# XBOX 360 - No sound on game, but have on video



## Herdfan (Mar 18, 2006)

This one has me stumped. 

When I turn on the console, I get the XBOX sound, but when I tried to play Black Ops or any other COD game, I have no sound. (The sound level in the game are on full)

But when I connect to a MCPC, I can play videos with sound.

I already have a headache from trying to figure this out.

Any suggestions appreciated.


----------



## Herdfan (Mar 18, 2006)

Update: Finally got it working, but am lost as to why it would not work before.

It is connected via component/optical to a Denon 3806, which is a 7.1 receiver.

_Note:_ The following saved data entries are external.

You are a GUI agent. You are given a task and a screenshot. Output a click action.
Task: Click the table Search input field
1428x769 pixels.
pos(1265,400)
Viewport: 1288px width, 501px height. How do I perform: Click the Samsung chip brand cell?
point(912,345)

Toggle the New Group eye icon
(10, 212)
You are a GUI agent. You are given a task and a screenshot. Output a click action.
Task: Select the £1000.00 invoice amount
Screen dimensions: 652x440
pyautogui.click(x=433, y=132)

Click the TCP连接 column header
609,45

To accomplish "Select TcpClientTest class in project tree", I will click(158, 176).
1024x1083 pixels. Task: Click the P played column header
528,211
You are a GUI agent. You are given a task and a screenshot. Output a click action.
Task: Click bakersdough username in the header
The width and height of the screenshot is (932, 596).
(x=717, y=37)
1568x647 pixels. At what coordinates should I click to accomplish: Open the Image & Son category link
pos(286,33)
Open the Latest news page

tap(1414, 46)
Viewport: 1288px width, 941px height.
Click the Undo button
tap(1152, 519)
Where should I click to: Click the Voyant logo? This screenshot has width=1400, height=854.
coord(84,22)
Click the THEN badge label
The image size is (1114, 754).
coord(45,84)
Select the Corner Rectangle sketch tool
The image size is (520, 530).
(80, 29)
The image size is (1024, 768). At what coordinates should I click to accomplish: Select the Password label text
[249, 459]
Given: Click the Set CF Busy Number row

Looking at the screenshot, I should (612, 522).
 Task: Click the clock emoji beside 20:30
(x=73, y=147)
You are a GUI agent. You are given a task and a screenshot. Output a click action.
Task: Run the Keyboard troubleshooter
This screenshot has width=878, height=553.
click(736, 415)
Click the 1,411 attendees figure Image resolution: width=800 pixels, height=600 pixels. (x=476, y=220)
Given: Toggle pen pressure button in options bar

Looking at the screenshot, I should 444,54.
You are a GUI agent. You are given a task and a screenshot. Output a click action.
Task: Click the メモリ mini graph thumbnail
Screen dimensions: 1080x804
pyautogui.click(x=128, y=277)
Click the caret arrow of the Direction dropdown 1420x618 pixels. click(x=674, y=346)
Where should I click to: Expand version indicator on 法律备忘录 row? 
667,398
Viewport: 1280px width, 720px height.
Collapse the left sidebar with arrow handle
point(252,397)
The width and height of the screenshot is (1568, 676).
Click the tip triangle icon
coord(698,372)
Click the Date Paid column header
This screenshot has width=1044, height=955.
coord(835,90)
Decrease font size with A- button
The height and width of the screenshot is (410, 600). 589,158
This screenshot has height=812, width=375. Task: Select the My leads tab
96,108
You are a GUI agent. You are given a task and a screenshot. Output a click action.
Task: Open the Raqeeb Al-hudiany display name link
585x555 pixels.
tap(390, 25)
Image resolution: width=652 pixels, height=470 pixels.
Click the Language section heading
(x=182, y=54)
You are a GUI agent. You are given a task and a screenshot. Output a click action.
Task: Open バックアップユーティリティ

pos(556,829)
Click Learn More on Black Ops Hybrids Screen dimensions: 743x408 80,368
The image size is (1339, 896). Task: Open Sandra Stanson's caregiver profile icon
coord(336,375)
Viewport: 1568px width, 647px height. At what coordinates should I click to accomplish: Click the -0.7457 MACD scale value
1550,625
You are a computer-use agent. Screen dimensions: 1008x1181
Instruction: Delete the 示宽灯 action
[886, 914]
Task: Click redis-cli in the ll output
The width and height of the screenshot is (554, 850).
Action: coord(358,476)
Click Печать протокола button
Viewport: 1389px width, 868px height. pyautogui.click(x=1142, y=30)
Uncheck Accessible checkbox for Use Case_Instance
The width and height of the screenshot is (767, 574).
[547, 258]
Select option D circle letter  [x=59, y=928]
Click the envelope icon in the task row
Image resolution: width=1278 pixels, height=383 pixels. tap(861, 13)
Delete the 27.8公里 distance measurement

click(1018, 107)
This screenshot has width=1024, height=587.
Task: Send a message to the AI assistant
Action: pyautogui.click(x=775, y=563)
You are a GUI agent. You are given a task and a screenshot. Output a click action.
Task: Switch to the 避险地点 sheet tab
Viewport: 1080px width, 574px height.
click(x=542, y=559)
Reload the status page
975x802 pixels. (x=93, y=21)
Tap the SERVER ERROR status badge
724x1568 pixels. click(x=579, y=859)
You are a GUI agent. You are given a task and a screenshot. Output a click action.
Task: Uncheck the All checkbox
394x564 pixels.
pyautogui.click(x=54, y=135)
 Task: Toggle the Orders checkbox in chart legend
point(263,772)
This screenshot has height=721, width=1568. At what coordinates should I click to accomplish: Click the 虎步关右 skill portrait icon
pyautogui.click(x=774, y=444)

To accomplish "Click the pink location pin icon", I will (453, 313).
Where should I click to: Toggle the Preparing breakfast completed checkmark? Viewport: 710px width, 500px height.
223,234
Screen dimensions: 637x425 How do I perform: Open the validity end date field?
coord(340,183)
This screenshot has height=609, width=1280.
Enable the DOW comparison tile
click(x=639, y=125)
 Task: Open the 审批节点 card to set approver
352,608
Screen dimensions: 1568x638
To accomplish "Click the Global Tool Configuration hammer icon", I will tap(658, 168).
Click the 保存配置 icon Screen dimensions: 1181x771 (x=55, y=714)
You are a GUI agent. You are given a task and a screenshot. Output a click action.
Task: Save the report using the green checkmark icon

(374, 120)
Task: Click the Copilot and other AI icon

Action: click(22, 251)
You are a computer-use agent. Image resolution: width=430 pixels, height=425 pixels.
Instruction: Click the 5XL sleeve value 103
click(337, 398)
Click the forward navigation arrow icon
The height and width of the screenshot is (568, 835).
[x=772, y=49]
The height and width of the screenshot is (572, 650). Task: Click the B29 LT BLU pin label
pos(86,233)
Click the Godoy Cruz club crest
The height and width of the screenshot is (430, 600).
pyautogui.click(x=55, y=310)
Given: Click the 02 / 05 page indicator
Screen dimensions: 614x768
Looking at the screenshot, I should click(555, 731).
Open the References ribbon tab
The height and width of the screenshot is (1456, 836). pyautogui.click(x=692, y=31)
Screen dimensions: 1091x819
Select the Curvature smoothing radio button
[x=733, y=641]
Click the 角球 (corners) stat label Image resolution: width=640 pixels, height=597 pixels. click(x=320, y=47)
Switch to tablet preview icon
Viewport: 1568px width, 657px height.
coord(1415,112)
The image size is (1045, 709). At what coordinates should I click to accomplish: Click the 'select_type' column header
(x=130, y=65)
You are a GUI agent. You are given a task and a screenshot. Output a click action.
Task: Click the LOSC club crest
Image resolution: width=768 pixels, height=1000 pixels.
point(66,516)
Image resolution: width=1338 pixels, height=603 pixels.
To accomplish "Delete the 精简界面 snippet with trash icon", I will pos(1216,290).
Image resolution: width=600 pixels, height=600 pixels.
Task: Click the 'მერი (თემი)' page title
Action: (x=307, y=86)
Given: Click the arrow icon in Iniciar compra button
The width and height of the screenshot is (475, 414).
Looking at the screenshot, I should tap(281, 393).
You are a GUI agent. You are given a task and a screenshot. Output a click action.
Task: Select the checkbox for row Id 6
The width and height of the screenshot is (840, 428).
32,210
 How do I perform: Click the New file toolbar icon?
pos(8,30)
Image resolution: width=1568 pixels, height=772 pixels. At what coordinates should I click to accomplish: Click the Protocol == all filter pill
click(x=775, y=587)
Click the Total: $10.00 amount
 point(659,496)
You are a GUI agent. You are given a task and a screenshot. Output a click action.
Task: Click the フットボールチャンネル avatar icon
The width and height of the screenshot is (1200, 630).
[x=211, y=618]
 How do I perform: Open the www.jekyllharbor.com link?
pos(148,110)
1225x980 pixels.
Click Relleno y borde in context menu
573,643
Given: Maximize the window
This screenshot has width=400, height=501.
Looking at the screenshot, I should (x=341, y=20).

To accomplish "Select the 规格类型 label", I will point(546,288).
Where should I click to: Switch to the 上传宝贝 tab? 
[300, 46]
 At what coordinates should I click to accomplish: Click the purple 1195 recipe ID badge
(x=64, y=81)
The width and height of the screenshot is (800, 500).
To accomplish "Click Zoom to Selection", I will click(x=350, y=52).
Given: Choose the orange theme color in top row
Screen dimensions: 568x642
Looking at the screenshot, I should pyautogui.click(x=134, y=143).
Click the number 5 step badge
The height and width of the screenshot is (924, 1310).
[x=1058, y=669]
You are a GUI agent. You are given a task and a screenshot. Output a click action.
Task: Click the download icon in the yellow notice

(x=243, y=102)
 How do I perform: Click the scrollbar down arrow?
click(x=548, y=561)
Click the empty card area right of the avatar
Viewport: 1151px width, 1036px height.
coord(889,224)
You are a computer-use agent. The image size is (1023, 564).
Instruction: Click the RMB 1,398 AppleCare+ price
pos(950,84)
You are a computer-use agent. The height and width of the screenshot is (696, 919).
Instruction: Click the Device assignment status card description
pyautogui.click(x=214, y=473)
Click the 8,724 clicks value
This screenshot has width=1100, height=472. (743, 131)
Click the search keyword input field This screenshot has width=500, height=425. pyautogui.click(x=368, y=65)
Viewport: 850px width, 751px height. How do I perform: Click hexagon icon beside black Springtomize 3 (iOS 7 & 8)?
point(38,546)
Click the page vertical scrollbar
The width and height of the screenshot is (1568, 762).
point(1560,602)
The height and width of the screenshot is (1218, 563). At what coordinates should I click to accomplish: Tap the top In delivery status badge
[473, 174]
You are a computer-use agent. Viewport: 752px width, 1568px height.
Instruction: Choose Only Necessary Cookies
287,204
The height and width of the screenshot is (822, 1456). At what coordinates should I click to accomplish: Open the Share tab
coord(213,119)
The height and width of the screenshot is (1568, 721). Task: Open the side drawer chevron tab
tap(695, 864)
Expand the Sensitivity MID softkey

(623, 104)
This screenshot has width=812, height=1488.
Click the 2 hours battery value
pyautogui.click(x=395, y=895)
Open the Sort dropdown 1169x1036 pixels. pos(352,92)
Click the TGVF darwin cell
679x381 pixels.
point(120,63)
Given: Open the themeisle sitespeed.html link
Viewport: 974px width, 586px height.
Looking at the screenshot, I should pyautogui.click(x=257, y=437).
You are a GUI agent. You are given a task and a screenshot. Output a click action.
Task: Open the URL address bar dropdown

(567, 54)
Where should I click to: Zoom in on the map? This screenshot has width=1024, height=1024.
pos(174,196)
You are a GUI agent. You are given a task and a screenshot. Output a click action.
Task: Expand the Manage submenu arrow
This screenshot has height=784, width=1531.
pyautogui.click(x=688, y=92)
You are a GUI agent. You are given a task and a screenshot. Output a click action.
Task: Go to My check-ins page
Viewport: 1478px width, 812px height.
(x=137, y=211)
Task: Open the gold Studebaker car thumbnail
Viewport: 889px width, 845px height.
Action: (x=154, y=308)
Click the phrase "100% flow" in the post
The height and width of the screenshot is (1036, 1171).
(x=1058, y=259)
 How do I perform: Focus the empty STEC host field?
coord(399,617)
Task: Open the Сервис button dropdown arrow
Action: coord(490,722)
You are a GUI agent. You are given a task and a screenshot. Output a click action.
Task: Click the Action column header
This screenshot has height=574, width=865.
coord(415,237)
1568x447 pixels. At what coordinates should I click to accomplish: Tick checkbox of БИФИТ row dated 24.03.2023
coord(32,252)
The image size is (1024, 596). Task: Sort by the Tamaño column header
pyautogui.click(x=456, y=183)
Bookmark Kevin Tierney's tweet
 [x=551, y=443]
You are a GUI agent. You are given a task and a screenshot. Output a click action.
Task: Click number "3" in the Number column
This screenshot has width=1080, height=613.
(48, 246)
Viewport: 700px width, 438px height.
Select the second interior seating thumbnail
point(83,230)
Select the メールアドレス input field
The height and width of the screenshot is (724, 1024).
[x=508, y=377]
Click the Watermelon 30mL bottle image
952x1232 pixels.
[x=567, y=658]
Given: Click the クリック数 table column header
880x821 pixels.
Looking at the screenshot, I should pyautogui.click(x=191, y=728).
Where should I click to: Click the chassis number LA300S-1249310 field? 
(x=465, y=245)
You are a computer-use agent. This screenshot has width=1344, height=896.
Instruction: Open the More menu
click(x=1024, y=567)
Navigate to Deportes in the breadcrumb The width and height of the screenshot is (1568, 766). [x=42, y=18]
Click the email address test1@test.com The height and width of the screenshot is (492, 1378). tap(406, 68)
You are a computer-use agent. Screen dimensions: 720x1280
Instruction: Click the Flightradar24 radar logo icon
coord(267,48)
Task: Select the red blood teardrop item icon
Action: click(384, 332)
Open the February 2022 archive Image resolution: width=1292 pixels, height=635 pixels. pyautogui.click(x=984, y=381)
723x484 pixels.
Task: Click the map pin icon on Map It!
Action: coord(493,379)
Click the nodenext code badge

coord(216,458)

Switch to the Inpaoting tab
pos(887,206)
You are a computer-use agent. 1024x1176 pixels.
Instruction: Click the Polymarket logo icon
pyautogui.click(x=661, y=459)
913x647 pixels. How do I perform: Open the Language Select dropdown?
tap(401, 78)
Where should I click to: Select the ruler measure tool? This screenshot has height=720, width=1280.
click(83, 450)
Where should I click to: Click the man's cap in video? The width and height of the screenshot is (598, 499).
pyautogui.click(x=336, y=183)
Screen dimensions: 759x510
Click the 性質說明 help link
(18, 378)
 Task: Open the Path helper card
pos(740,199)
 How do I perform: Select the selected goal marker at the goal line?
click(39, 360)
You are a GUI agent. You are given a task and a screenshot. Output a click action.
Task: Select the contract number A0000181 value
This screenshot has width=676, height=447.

But for some reason, it will only give me sound when the XBOX output is set for Digital>Stereo and not Digital>5.1. 

Given the receiver I have, why it won't send out 5.1 is baffling.


----------



## RasputinAXP (Jan 23, 2008)

The Xbox is set to Optical Stereo or the receiver is? I'd check to see that the receiver's accepting it over that optical input, I know I can really futz with those on my Onkyo.


----------



## Herdfan (Mar 18, 2006)

RasputinAXP said:


> The Xbox is set to Optical Stereo or the receiver is?


The XBOX will only send sound to the receiver when it is set to Digital>Stereo. I have never had an issue with my receiver not seeing a digital input (optical or coax). I will check the receiver's settings and see what I can find.


----------